Effects of Low-dose Triamcinolone Acetonide on Rat Retinal Progenitor Cells under Hypoxia Condition

Abstract

Background:

Retinal degenerative diseases are the leading causes of blindness in developed world. Retinal progenitor cells (RPCs) play a key role in retina restoration. Triamcinolone acetonide (TA) is widely used for the treatment of retinal degenerative diseases.
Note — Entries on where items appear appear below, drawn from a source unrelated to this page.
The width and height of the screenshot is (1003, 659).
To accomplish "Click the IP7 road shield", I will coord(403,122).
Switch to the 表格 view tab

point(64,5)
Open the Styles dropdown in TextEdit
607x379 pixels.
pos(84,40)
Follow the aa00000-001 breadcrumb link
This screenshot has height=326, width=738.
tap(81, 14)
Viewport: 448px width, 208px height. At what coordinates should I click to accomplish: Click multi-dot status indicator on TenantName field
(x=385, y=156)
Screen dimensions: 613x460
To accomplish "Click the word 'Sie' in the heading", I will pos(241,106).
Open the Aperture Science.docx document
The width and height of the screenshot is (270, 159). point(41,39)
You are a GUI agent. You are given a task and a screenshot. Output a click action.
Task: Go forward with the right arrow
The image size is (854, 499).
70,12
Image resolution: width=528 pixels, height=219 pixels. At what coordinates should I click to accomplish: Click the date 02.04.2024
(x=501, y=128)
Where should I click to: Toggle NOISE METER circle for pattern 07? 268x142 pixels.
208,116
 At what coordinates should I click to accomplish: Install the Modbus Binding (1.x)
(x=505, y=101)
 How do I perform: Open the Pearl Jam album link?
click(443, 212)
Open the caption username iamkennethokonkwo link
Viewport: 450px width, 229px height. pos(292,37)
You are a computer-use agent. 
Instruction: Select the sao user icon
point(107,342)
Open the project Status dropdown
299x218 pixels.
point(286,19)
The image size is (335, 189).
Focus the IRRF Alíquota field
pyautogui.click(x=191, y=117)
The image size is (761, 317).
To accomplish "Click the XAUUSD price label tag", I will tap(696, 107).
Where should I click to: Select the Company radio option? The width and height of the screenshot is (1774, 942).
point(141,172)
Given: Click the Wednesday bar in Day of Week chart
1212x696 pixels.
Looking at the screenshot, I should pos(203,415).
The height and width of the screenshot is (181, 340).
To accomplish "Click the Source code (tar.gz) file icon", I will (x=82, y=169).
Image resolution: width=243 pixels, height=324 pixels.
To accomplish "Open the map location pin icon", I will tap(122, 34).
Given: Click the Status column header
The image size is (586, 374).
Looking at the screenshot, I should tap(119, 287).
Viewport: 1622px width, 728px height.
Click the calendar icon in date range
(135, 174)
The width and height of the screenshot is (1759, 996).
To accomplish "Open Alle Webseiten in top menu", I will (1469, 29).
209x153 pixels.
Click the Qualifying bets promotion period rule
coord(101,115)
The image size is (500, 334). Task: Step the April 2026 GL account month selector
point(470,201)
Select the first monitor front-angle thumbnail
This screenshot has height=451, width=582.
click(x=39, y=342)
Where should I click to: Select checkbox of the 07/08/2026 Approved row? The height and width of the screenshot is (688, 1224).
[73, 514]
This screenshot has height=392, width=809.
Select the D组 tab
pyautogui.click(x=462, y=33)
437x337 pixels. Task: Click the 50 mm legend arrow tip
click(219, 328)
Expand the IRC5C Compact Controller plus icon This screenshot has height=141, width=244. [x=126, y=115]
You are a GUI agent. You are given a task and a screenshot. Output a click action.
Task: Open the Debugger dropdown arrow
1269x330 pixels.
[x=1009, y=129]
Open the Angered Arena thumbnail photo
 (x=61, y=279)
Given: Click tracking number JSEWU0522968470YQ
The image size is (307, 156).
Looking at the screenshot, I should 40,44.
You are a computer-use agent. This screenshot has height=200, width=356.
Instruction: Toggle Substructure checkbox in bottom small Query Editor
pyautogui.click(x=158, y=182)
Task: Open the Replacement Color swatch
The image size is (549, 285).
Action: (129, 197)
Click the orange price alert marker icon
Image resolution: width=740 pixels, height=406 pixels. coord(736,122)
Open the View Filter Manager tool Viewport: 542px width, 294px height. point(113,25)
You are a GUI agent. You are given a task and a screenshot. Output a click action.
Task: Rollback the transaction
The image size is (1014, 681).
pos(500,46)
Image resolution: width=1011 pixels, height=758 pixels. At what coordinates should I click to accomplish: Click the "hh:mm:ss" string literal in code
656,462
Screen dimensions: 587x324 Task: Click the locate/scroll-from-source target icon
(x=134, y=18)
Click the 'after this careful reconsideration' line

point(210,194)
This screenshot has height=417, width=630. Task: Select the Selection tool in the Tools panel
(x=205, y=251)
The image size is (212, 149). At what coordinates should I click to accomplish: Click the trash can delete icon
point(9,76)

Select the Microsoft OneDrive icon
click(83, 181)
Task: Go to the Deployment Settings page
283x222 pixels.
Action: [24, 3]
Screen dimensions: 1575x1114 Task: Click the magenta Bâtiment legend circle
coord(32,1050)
In this study, we investigated the role of TA on RPCs in hypoxia condition.

Methods:

RPCs were primary cultured and identified by immunofluorescence staining. Cells were cultured under normoxia, hypoxia 6 h, and hypoxia 6 h with TA treatment conditions. For the TA treatment groups, after being cultured under hypoxia condition for 6 h, RPCs were treated with different concentrations of TA for 48–72 h. Cell viability was measured by cell counting kit-8 (CCK-8) assay. Cell cycle was detected by flow cytometry. Western blotting was employed to examine the expression of cyclin D1, Akt, p-Akt, nuclear factor (NF)-κB p65, and caspase-3.

Results:

CCK-8 assays indicated that the viability of RPCs treated with 0.01 mg/ml TA in hypoxia group was improved after 48 h, comparing with control group (P < 0.05). After 72 h, the cell viability was enhanced in both 0.01 mg/ml and 0.02 mg/ml TA groups compared with control group (all P < 0.05). Flow cytometry revealed that there were more cells in S-phase in hypoxia 6 h group than in normoxia control group (P < 0.05). RPCs in S and G2/M phases decreased in groups given TA, comparing with other groups (all P < 0.05). There was no significant difference in the total Akt protein expression among different groups, whereas upregulation of p-Akt and NF-κB p65 protein expression and downregulation of caspase-3 and cyclin D1 protein expression were observed in 0.01 mg/ml TA group, comparing with hypoxia 6 h group and control group (all P < 0.05).

Conclusion:

Low-dose TA has anti-apoptosis effect on RPCs while it has no stimulatory effect on cell proliferation.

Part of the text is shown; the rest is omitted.